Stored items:

^^^^^^^^

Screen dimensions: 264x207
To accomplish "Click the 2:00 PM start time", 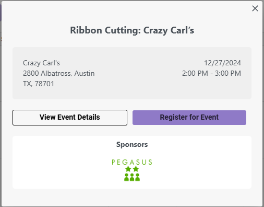I will click(195, 73).
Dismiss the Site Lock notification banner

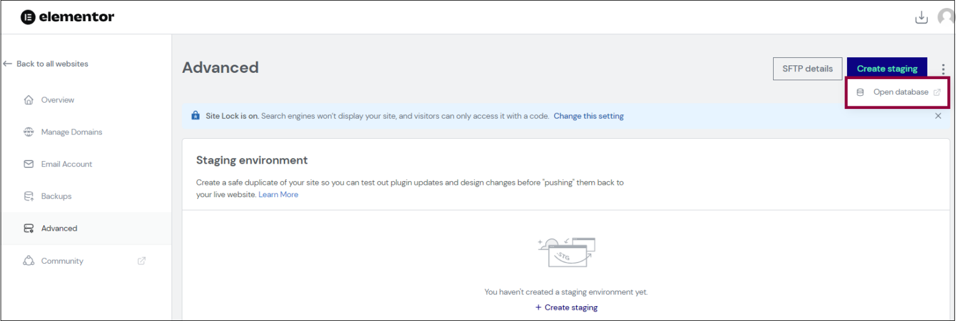(938, 116)
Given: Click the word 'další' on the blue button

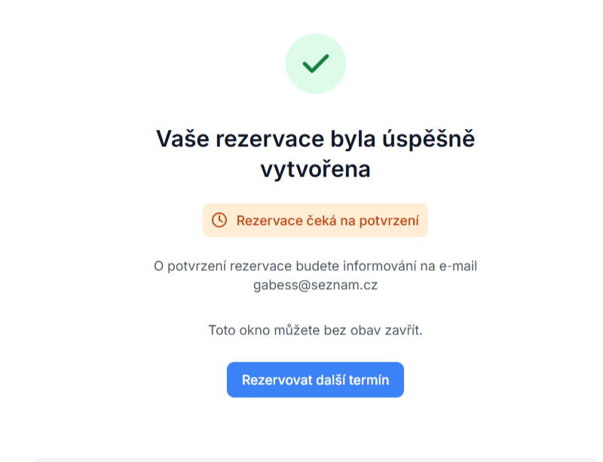Looking at the screenshot, I should coord(331,380).
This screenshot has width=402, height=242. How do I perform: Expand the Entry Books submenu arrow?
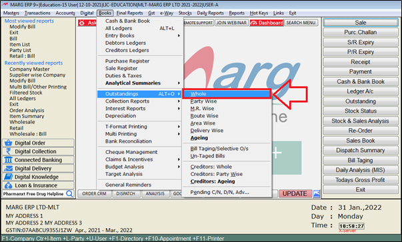pos(179,35)
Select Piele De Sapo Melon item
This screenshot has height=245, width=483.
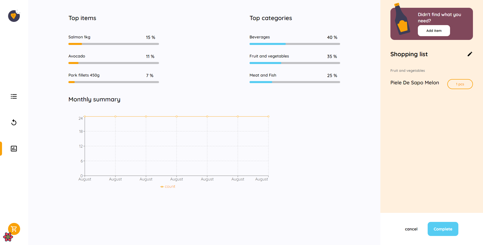415,83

^^^^^^^^

- [Problem details] What the answer needs is every line from the one containing "Given: Click the" through the final line of the data above, copied exactly, without pictures.

- [Reply to the exercise]
Given: Click the word 'další' on the blue button

Looking at the screenshot, I should coord(331,380).
This screenshot has width=402, height=242. How do I perform: Expand the Entry Books submenu arrow?
pos(179,35)
Select Piele De Sapo Melon item
This screenshot has height=245, width=483.
415,83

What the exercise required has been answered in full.